TFF36: La condizione primitiva di High Life
December 2, 2018“I’m holding up.”
La prima considerazione da fare contiene i toni della lungimiranza: High Life di Claire Denis rimarrà nel tempo. Oggi forse no, oggi forse solo in pochi lo apprezzeranno, ma in futuro riunirà appassionati da tutto il mondo il cui approccio sarà di (ri)scoperta. Non è fuori dal mondo realizzare che alcuni capisaldi del cinema di fantascienza non hanno goduto alla loro uscita nelle sale della giusta accoglienza oppure hanno impiegato mesi/anni per finire nel radar del pubblico.
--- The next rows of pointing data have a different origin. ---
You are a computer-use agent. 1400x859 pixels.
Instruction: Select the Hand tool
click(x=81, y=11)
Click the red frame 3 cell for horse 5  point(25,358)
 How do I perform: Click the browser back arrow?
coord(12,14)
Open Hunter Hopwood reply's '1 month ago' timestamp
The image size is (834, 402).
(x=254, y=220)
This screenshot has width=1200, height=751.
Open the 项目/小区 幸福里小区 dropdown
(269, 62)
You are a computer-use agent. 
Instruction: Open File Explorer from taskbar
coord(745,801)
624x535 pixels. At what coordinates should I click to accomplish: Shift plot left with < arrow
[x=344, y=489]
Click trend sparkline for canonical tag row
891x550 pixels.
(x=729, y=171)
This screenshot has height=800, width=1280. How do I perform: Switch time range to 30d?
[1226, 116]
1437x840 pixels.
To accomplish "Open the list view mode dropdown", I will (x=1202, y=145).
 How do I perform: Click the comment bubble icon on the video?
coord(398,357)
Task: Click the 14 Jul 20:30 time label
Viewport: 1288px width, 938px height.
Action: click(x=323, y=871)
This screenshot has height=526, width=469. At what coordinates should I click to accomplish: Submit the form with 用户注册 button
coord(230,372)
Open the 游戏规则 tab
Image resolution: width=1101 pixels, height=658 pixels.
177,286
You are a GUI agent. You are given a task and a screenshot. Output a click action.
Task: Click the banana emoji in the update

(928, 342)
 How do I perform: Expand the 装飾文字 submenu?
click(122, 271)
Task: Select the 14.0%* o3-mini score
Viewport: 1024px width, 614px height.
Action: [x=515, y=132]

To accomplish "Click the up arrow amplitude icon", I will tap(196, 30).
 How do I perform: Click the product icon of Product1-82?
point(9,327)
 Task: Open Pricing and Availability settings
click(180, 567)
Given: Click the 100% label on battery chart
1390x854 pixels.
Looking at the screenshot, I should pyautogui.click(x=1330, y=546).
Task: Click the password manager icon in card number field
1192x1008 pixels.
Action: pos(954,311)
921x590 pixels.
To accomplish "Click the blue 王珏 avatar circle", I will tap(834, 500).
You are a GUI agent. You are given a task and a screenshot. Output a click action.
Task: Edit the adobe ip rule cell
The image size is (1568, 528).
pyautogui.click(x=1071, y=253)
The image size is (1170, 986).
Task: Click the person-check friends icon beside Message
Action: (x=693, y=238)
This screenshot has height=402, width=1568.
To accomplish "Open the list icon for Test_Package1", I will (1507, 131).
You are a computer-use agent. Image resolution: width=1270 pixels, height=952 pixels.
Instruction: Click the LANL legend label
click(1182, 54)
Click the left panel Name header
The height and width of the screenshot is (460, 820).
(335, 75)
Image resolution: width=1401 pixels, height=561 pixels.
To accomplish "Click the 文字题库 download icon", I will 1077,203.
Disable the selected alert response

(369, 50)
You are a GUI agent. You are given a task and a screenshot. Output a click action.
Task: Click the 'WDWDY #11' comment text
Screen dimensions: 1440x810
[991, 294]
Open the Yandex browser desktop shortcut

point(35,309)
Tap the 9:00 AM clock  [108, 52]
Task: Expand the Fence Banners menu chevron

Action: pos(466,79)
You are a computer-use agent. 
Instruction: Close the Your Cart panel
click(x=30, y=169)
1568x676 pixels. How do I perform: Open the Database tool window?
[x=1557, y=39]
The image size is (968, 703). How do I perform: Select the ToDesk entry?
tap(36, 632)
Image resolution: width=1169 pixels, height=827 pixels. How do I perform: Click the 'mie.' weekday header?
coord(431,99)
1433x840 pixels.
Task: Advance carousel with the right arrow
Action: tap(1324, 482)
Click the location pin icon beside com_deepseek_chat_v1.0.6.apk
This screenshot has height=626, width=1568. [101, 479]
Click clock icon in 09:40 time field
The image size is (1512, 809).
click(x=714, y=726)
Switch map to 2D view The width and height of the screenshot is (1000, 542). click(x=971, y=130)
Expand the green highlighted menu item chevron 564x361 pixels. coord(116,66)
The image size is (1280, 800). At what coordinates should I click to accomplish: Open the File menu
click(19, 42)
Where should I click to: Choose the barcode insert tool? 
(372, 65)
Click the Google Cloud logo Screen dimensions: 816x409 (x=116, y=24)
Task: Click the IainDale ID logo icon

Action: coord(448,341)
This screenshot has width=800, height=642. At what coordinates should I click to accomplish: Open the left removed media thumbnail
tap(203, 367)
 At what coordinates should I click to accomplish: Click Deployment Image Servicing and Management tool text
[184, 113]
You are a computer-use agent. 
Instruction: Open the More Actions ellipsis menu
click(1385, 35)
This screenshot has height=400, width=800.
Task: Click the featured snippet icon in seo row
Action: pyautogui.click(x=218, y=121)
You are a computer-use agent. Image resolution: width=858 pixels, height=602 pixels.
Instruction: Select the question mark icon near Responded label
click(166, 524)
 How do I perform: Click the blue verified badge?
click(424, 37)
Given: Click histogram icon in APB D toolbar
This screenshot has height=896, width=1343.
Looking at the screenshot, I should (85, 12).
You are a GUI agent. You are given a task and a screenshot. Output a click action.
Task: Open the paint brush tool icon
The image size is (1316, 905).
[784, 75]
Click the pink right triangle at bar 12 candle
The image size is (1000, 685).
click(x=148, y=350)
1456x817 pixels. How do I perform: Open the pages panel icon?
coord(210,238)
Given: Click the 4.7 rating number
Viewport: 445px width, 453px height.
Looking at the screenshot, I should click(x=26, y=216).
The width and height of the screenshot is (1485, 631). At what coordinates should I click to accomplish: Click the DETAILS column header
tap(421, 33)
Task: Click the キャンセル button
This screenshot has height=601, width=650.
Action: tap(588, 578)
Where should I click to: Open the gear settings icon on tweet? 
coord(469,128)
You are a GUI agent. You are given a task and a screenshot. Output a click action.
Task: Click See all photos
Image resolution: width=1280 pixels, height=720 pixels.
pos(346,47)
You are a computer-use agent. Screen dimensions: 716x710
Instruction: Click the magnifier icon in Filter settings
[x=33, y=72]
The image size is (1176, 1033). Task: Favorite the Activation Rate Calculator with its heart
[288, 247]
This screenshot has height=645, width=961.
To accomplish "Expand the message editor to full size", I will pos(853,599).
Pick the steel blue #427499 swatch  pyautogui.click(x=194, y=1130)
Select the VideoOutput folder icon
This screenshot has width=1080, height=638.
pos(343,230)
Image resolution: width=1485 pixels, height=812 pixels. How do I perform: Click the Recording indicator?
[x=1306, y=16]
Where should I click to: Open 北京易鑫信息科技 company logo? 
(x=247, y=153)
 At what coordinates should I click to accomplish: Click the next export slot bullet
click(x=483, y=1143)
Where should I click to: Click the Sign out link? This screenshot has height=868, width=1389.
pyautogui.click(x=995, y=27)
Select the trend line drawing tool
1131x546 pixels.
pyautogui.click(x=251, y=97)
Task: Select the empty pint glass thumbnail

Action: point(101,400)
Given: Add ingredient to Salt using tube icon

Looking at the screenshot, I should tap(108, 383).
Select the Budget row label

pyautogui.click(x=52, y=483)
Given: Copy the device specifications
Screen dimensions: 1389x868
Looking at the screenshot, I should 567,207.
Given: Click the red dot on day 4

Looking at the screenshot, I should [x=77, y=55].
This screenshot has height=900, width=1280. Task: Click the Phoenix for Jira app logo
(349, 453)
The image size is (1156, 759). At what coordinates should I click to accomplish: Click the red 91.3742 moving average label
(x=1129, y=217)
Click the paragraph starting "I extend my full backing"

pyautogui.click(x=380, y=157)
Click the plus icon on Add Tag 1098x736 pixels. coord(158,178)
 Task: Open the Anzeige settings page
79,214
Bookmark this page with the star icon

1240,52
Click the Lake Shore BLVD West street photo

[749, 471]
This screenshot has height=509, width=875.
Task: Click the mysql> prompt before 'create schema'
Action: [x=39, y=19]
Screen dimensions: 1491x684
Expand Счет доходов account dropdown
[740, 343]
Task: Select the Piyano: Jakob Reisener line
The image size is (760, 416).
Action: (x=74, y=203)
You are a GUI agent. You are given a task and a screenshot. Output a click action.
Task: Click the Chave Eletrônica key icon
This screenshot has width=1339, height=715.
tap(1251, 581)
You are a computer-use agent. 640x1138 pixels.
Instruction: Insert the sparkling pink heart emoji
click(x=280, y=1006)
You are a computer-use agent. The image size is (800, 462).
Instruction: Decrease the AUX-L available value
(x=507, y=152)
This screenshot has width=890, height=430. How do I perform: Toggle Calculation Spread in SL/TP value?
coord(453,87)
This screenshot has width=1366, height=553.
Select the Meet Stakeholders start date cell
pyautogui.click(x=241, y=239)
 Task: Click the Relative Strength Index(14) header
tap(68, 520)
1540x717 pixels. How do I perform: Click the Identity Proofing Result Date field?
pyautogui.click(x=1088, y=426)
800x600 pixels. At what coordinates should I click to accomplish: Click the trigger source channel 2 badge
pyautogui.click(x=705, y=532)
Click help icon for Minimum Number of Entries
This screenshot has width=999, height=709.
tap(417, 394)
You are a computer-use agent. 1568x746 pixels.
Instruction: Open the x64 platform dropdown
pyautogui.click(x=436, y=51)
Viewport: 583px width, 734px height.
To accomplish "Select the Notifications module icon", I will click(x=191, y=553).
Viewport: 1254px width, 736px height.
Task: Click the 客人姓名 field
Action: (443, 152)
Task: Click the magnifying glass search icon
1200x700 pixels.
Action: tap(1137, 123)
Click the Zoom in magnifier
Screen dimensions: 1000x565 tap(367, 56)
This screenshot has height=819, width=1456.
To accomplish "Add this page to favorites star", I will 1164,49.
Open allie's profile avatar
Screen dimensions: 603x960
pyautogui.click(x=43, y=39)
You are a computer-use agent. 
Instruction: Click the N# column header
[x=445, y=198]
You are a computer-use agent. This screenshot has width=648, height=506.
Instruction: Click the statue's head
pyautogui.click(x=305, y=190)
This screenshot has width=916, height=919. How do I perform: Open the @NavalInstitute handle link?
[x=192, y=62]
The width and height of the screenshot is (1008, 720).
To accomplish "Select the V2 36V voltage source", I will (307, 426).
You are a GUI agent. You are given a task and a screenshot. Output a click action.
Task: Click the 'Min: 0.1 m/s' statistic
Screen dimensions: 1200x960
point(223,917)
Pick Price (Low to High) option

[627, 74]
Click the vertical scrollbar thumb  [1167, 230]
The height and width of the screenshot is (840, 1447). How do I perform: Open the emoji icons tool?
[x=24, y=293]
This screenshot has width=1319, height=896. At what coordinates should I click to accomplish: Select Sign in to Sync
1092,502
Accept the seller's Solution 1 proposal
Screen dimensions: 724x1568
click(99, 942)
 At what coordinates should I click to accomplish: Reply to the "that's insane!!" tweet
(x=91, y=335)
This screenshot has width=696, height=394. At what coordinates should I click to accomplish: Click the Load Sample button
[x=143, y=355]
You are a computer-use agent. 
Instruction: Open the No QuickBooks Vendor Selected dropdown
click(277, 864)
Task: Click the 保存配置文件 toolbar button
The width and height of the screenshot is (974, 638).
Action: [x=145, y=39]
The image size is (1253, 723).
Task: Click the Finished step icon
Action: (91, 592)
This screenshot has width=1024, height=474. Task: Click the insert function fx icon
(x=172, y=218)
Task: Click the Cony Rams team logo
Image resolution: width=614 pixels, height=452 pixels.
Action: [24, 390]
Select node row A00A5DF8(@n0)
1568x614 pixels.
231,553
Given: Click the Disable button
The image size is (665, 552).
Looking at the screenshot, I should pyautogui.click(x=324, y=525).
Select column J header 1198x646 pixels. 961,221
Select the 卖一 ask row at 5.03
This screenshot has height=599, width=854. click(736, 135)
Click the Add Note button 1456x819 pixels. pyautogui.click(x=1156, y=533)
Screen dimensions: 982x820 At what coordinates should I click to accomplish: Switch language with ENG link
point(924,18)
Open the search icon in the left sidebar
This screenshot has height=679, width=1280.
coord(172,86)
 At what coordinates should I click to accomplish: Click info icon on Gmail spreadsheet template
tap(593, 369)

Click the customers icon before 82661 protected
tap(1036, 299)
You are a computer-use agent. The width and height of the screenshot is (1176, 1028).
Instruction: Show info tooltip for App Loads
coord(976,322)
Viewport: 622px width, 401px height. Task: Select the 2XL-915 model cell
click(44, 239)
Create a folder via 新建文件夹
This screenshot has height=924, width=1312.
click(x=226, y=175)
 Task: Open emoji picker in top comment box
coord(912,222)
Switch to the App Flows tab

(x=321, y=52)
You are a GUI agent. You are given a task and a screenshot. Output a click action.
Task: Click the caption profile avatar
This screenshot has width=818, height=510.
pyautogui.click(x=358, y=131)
Il film principe di questo filone, quello che ha segnato la tappa più importante nonché quello con cui negli ultimi cinquant’anni ci si è dovuto inevitabilmente confrontare come pietra di paragone, è 2001: Odissea nello spazio. Lo insegnano nei manuali e lo si impara semplicemente guardando quel che c’è stato prima e quel che è venuto dopo.
High Life più che guardare solo a Kubrick sembra voler incanalarsi sulla scia lasciata dietro di sé dal Solaris di Tarkovskij, questo accade fin dall’incipit: l’essere umano immerso nella natura (in Claire Denis una serra, nella pellicola sovietica una campagna russa). Se a unire 2001, Solaris e High Life è anche il sovraccarico narrativo di misteri e fatti inspiegabile, tutto ciò fortifica un’idea pre-realizzativa: senza paragonare i tre film perché non avrebbe senso, ognuno di essi è la dimostrazione di come sia la suggestione creata dalla story-line a fare grande la fantascienza e non lo sperpero di effetti speciali.
Si dev’essere fatta grande economia nella fase produttiva di High Life: di tutto il cosmo si vede un buco nero concettualmente rubato all’Interstellar di Nolan o qualche stellina che luccica a grandi distanze. Ciononostante, è più che sufficiente a trasportare lo spettatore in quella dimensione che è, innanzitutto, quella di un gruppo di criminali terrestri diventati feccia spaziale. La navicella su cui i protagonisti viaggiano è una prigione altamente tecnologizzata con tanto di fuck-box (…) e struttura per allevare feti. Anche qui, come detto prima, si è andati di risparmio e design minimale: qualche computer con processore 8bit, qualche led color arcobaleno, fine.
Accantonando il discorso tecnico-stilistico, la seconda considerazione da fare è che -per quel che racconta- High Life sembra uscito fuori dalla penna di Margaret Atwood (The Handmaid’s Tale, Alias Grace). Il lungometraggio di Claire Denis amalgama insieme la ritualistica ossessione odierna legata alla fecondazione (sia essa venga accolta gioiosamente o auspicata, sia avvenga il contrario) e lo sguardo verso un futuro dove il neonato perfetto, laddove con perfezione s’intenda la capacità di sopravvivere, venga creato in laboratorio, utilizzando provette e proteggendo la creatura dalle radiazioni solari. Una sorta di star child cullato da una sciamana dello sperma con una figa di plastica.
Sopravvivenza. Violenza primordiale. Ritorno a condizione primitiva. L’asse su cui si sposta High Life è governato da queste tre coordinate. Non esiste, sulla faccia della terra e oltre, nulla di più naturale che la riproduzione. Il sesso, l’inseminazione, la gestazione. Nulla di più naturale, ma non più la cosa più semplice del mondo, evidentemente. Lo spettro della sterilità e del non portare a buon fine una gravidanza oscurano le prospettive del domani fino all’annientamento dell’individuo. E non è più solo questione di fantascienza o meno.